- Exercise aim
Could you echo, word for word, the lines of the records below, starting with the line that contains "Identify the location of achievement-description: Given" and going on through the line that contains "Słowniki przedmiotów i", with both of those lines included?

- Pixel coordinate grounding data

☆ ☆ ☆ ☆ ☆

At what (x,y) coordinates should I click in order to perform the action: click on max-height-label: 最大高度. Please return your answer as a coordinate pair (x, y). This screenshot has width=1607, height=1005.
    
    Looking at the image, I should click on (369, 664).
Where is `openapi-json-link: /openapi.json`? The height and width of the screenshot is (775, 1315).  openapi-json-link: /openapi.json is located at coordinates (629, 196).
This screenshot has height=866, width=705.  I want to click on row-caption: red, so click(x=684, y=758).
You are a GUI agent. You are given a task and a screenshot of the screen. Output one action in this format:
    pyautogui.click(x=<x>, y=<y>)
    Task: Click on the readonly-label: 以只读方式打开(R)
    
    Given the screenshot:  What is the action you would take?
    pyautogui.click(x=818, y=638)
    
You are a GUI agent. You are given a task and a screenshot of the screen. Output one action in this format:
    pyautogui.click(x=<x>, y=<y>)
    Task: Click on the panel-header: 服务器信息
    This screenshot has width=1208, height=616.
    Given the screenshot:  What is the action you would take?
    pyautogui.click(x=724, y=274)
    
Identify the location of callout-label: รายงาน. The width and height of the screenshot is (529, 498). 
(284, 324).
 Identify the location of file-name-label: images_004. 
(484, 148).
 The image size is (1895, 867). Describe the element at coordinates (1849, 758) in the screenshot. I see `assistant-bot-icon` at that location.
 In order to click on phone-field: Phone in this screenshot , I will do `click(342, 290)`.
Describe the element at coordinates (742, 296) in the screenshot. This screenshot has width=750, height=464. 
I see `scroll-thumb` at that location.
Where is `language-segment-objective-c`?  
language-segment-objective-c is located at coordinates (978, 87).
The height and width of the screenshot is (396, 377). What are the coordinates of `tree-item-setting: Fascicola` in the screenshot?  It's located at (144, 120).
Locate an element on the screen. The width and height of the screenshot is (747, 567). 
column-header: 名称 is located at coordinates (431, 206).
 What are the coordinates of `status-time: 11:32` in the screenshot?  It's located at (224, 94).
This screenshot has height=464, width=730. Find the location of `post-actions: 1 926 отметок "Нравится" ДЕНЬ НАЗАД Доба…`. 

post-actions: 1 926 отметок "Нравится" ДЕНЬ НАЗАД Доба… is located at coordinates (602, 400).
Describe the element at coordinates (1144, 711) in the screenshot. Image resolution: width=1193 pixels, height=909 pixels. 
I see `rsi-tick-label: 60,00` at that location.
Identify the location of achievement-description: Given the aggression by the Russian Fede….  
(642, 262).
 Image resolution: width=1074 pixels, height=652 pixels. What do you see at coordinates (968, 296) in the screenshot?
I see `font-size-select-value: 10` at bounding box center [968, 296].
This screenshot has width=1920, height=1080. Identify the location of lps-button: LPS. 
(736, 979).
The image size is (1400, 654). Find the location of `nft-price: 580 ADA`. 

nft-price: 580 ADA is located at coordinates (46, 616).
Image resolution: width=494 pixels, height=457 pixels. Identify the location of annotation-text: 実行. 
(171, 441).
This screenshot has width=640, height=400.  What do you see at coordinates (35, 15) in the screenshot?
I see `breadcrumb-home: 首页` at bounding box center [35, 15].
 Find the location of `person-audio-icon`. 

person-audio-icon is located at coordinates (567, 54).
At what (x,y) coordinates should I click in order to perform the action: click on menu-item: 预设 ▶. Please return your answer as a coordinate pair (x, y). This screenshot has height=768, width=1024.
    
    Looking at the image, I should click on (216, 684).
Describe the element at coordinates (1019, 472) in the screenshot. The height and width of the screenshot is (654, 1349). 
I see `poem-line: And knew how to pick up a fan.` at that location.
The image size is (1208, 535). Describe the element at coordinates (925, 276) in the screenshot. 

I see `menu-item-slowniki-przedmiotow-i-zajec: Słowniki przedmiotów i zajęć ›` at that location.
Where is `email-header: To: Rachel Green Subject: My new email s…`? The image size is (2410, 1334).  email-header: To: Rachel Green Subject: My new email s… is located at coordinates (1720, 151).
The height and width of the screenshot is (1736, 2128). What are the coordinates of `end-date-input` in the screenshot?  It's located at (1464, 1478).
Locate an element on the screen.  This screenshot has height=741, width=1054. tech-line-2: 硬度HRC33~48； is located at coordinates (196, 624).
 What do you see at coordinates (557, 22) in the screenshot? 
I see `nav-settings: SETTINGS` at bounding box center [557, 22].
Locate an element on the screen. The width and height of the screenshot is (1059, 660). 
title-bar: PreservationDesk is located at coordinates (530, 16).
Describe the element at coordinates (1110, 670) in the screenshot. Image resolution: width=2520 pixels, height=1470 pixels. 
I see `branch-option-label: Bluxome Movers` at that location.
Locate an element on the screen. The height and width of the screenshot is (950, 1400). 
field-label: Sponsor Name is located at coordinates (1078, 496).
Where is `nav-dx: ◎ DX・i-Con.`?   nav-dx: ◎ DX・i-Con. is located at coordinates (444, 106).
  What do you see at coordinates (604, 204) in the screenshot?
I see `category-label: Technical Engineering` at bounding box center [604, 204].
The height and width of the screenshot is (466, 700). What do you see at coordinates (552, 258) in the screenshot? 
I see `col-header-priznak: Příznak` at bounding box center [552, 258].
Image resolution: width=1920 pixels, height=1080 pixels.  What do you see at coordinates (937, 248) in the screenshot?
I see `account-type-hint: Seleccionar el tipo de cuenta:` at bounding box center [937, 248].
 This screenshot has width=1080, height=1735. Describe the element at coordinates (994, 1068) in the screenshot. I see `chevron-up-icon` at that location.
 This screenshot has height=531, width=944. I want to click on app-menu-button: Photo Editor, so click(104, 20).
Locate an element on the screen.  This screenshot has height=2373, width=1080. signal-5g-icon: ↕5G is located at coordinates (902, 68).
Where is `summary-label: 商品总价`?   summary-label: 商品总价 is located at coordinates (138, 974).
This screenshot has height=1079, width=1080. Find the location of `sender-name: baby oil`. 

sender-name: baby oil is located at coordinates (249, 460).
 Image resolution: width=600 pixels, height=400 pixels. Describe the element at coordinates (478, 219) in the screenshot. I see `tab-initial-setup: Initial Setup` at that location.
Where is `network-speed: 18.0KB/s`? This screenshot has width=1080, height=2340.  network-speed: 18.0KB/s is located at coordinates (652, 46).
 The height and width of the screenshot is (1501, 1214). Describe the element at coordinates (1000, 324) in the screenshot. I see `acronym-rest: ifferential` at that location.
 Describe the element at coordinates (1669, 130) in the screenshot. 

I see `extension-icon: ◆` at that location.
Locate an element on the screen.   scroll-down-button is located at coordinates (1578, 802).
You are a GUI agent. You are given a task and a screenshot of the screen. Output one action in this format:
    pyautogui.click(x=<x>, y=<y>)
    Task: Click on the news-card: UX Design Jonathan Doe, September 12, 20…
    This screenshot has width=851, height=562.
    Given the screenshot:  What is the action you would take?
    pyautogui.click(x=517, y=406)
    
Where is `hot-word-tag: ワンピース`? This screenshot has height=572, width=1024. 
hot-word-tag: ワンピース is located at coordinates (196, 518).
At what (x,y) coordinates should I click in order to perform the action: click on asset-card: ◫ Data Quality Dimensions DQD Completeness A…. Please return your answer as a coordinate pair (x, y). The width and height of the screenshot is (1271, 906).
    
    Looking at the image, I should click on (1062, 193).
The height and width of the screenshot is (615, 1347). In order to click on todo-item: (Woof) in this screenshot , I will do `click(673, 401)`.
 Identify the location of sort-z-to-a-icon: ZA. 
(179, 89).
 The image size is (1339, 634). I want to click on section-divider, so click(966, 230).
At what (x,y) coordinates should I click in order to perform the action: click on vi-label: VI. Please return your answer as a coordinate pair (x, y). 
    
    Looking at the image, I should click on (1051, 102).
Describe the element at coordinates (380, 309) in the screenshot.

☆ ☆ ☆ ☆ ☆

- Exercise response
Identify the location of achievement-description: Given the aggression by the Russian Fede….  
(642, 262).
 Image resolution: width=1074 pixels, height=652 pixels. What do you see at coordinates (968, 296) in the screenshot?
I see `font-size-select-value: 10` at bounding box center [968, 296].
This screenshot has width=1920, height=1080. Identify the location of lps-button: LPS. 
(736, 979).
The image size is (1400, 654). Find the location of `nft-price: 580 ADA`. 

nft-price: 580 ADA is located at coordinates (46, 616).
Image resolution: width=494 pixels, height=457 pixels. Identify the location of annotation-text: 実行. 
(171, 441).
This screenshot has width=640, height=400.  What do you see at coordinates (35, 15) in the screenshot?
I see `breadcrumb-home: 首页` at bounding box center [35, 15].
 Find the location of `person-audio-icon`. 

person-audio-icon is located at coordinates (567, 54).
At what (x,y) coordinates should I click in order to perform the action: click on menu-item: 预设 ▶. Please return your answer as a coordinate pair (x, y). This screenshot has height=768, width=1024.
    
    Looking at the image, I should click on (216, 684).
Describe the element at coordinates (1019, 472) in the screenshot. The height and width of the screenshot is (654, 1349). 
I see `poem-line: And knew how to pick up a fan.` at that location.
The image size is (1208, 535). Describe the element at coordinates (925, 276) in the screenshot. 

I see `menu-item-slowniki-przedmiotow-i-zajec: Słowniki przedmiotów i zajęć ›` at that location.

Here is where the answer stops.